Dead Men Tell No Tales

adepeju adenuga
4 min readApr 13, 2018

“Bad things happen in my house all the time. Shh… I am not supposed to tell you, promise me you won’t tell any one”.

It all started on that day.. You know the name.

I had wet the bed, Mama ought not to know. My buttocks still hurt from the whips that landed, now I sit with one half of my buttocks raised to the side as I tell you. I know that the best way to avoid Mama’s wrath, was to put out all the wet cloths before she sees it.

I had to make sure I did not step on Gozie as I tiptoed from the mat she laid in our little shack. Mama slept in with baby on the bed, while I and Gozie shared our prized possession we had recovered when our neighbors were moving out.
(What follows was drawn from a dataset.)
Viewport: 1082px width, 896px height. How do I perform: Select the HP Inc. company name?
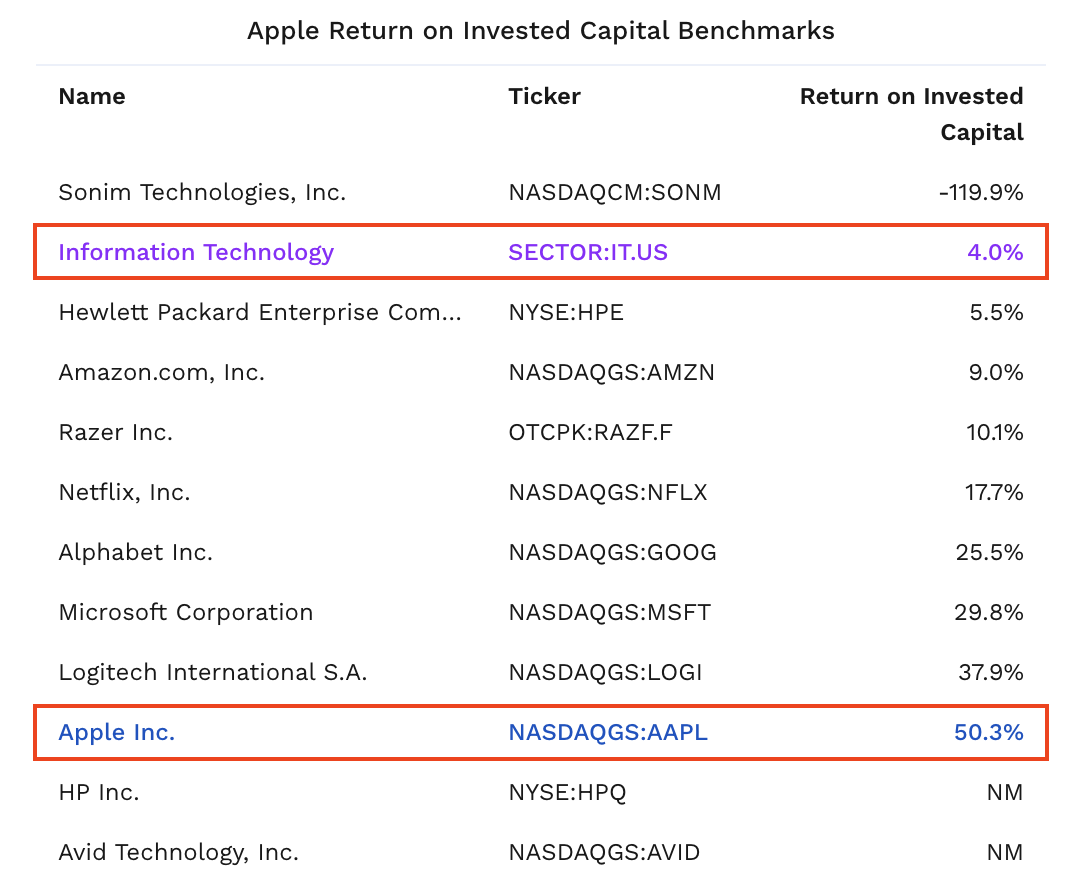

You see, it would have been very easy to shift the blame on Gozie that would have required drowning a huge bowl of water on his side of the mat, but the water the government supplied to our corner had finished days ago.

As I moved to the door, it kept making strange noise, a thud, then a crack, and a bamb, well that how it surrounded, I almost gave in to the urge to wake Mama up, but Mama said big boys are not scared of anything. Plus, the task at hand was too important to think about the noise, if you lived in our house, you will know that noise don’t mean a thing, the lizards and rats have fun when the house is quiet, I wonder how they survive from all those drugs Mama buys from the “Aboki” down our house.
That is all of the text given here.